Lines for locating words and items on a page:
— start —

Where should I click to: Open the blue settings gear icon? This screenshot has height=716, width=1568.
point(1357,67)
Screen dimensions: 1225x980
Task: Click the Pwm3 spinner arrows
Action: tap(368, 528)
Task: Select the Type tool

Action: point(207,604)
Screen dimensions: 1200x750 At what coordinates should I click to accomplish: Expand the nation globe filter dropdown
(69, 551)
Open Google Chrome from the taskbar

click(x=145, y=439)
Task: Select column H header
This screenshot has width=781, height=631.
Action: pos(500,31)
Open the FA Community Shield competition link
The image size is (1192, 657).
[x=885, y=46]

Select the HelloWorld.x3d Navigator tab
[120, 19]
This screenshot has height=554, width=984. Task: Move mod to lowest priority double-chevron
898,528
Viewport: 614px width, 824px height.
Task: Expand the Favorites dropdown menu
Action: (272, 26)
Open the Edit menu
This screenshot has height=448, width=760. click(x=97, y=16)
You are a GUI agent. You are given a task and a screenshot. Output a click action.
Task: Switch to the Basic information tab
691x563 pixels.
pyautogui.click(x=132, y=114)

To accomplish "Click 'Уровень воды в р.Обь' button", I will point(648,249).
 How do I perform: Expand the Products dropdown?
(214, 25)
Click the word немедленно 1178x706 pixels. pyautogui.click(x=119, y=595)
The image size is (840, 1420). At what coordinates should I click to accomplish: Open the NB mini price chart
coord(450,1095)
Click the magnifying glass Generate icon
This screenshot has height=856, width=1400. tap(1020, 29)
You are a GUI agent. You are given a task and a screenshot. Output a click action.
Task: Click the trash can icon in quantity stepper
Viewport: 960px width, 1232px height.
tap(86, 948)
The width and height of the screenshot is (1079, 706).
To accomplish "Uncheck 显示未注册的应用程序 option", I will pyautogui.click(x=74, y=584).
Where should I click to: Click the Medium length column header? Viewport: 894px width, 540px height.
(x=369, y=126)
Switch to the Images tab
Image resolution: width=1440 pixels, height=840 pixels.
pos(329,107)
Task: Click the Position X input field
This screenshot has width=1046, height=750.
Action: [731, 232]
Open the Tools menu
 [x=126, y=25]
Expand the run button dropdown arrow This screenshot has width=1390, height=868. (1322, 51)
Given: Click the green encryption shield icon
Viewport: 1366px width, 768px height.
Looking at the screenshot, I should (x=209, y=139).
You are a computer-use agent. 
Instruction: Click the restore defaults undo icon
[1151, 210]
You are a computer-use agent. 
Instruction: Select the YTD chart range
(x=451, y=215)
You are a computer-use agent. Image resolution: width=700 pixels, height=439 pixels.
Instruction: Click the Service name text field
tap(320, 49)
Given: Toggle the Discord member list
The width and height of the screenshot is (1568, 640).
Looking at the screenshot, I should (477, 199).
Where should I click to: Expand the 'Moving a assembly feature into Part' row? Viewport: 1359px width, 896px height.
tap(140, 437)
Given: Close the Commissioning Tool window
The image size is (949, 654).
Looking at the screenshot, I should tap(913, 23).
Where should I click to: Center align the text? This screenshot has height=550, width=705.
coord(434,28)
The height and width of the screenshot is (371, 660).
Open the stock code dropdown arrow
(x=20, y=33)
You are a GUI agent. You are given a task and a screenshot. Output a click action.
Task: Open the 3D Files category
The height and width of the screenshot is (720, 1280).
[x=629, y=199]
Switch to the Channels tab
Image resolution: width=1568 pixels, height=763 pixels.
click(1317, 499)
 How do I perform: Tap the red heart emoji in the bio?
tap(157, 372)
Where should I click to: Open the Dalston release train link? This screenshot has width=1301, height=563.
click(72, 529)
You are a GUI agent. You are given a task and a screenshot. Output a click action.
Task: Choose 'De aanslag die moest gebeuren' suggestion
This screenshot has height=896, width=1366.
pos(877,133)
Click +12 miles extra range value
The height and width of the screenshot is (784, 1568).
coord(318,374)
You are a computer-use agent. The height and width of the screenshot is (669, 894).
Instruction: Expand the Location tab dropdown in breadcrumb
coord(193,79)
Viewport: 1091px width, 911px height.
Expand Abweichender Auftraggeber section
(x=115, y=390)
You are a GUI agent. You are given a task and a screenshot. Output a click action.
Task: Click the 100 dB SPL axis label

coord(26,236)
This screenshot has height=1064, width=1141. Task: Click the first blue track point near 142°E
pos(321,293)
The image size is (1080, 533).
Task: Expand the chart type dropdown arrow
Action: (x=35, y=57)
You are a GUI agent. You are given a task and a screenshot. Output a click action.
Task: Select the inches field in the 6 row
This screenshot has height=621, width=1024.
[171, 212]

— end —

Required work =
Render every line above as a Markdown table with two columns, Row and Line. Leave out the blank lines.

Right answer =
| Row | Line |
|---|---|
| 1 | Where should I click to: Open the blue settings gear icon? This screenshot has height=716, width=1568. |
| 2 | point(1357,67) |
| 3 | Screen dimensions: 1225x980 |
| 4 | Task: Click the Pwm3 spinner arrows |
| 5 | Action: tap(368, 528) |
| 6 | Task: Select the Type tool |
| 7 | Action: point(207,604) |
| 8 | Screen dimensions: 1200x750 At what coordinates should I click to accomplish: Expand the nation globe filter dropdown |
| 9 | (69, 551) |
| 10 | Open Google Chrome from the taskbar |
| 11 | click(x=145, y=439) |
| 12 | Task: Select column H header |
| 13 | This screenshot has width=781, height=631. |
| 14 | Action: pos(500,31) |
| 15 | Open the FA Community Shield competition link |
| 16 | The image size is (1192, 657). |
| 17 | [x=885, y=46] |
| 18 | Select the HelloWorld.x3d Navigator tab |
| 19 | [120, 19] |
| 20 | This screenshot has height=554, width=984. Task: Move mod to lowest priority double-chevron |
| 21 | 898,528 |
| 22 | Viewport: 614px width, 824px height. |
| 23 | Task: Expand the Favorites dropdown menu |
| 24 | Action: (272, 26) |
| 25 | Open the Edit menu |
| 26 | This screenshot has height=448, width=760. click(x=97, y=16) |
| 27 | You are a GUI agent. You are given a task and a screenshot. Output a click action. |
| 28 | Task: Switch to the Basic information tab |
| 29 | 691x563 pixels. |
| 30 | pyautogui.click(x=132, y=114) |
| 31 | To accomplish "Click 'Уровень воды в р.Обь' button", I will point(648,249). |
| 32 |  How do I perform: Expand the Products dropdown? |
| 33 | (214, 25) |
| 34 | Click the word немедленно 1178x706 pixels. pyautogui.click(x=119, y=595) |
| 35 | The image size is (840, 1420). At what coordinates should I click to accomplish: Open the NB mini price chart |
| 36 | coord(450,1095) |
| 37 | Click the magnifying glass Generate icon |
| 38 | This screenshot has height=856, width=1400. tap(1020, 29) |
| 39 | You are a GUI agent. You are given a task and a screenshot. Output a click action. |
| 40 | Task: Click the trash can icon in quantity stepper |
| 41 | Viewport: 960px width, 1232px height. |
| 42 | tap(86, 948) |
| 43 | The width and height of the screenshot is (1079, 706). |
| 44 | To accomplish "Uncheck 显示未注册的应用程序 option", I will pyautogui.click(x=74, y=584). |
| 45 | Where should I click to: Click the Medium length column header? Viewport: 894px width, 540px height. |
| 46 | (x=369, y=126) |
| 47 | Switch to the Images tab |
| 48 | Image resolution: width=1440 pixels, height=840 pixels. |
| 49 | pos(329,107) |
| 50 | Task: Click the Position X input field |
| 51 | This screenshot has width=1046, height=750. |
| 52 | Action: [731, 232] |
| 53 | Open the Tools menu |
| 54 |  [x=126, y=25] |
| 55 | Expand the run button dropdown arrow This screenshot has width=1390, height=868. (1322, 51) |
| 56 | Given: Click the green encryption shield icon |
| 57 | Viewport: 1366px width, 768px height. |
| 58 | Looking at the screenshot, I should (x=209, y=139). |
| 59 | You are a computer-use agent.  |
| 60 | Instruction: Click the restore defaults undo icon |
| 61 | [1151, 210] |
| 62 | You are a computer-use agent.  |
| 63 | Instruction: Select the YTD chart range |
| 64 | (x=451, y=215) |
| 65 | You are a computer-use agent. Image resolution: width=700 pixels, height=439 pixels. |
| 66 | Instruction: Click the Service name text field |
| 67 | tap(320, 49) |
| 68 | Given: Toggle the Discord member list |
| 69 | The width and height of the screenshot is (1568, 640). |
| 70 | Looking at the screenshot, I should (477, 199). |
| 71 | Where should I click to: Expand the 'Moving a assembly feature into Part' row? Viewport: 1359px width, 896px height. |
| 72 | tap(140, 437) |
| 73 | Given: Close the Commissioning Tool window |
| 74 | The image size is (949, 654). |
| 75 | Looking at the screenshot, I should tap(913, 23). |
| 76 | Where should I click to: Center align the text? This screenshot has height=550, width=705. |
| 77 | coord(434,28) |
| 78 | The height and width of the screenshot is (371, 660). |
| 79 | Open the stock code dropdown arrow |
| 80 | (x=20, y=33) |
| 81 | You are a GUI agent. You are given a task and a screenshot. Output a click action. |
| 82 | Task: Open the 3D Files category |
| 83 | The height and width of the screenshot is (720, 1280). |
| 84 | [x=629, y=199] |
| 85 | Switch to the Channels tab |
| 86 | Image resolution: width=1568 pixels, height=763 pixels. |
| 87 | click(1317, 499) |
| 88 |  How do I perform: Tap the red heart emoji in the bio? |
| 89 | tap(157, 372) |
| 90 | Where should I click to: Open the Dalston release train link? This screenshot has width=1301, height=563. |
| 91 | click(72, 529) |
| 92 | You are a GUI agent. You are given a task and a screenshot. Output a click action. |
| 93 | Task: Choose 'De aanslag die moest gebeuren' suggestion |
| 94 | This screenshot has height=896, width=1366. |
| 95 | pos(877,133) |
| 96 | Click +12 miles extra range value |
| 97 | The height and width of the screenshot is (784, 1568). |
| 98 | coord(318,374) |
| 99 | You are a computer-use agent. The height and width of the screenshot is (669, 894). |
| 100 | Instruction: Expand the Location tab dropdown in breadcrumb |
| 101 | coord(193,79) |
| 102 | Viewport: 1091px width, 911px height. |
| 103 | Expand Abweichender Auftraggeber section |
| 104 | (x=115, y=390) |
| 105 | You are a GUI agent. You are given a task and a screenshot. Output a click action. |
| 106 | Task: Click the 100 dB SPL axis label |
| 107 | coord(26,236) |
| 108 | This screenshot has height=1064, width=1141. Task: Click the first blue track point near 142°E |
| 109 | pos(321,293) |
| 110 | The image size is (1080, 533). |
| 111 | Task: Expand the chart type dropdown arrow |
| 112 | Action: (x=35, y=57) |
| 113 | You are a GUI agent. You are given a task and a screenshot. Output a click action. |
| 114 | Task: Select the inches field in the 6 row |
| 115 | This screenshot has height=621, width=1024. |
| 116 | [171, 212] |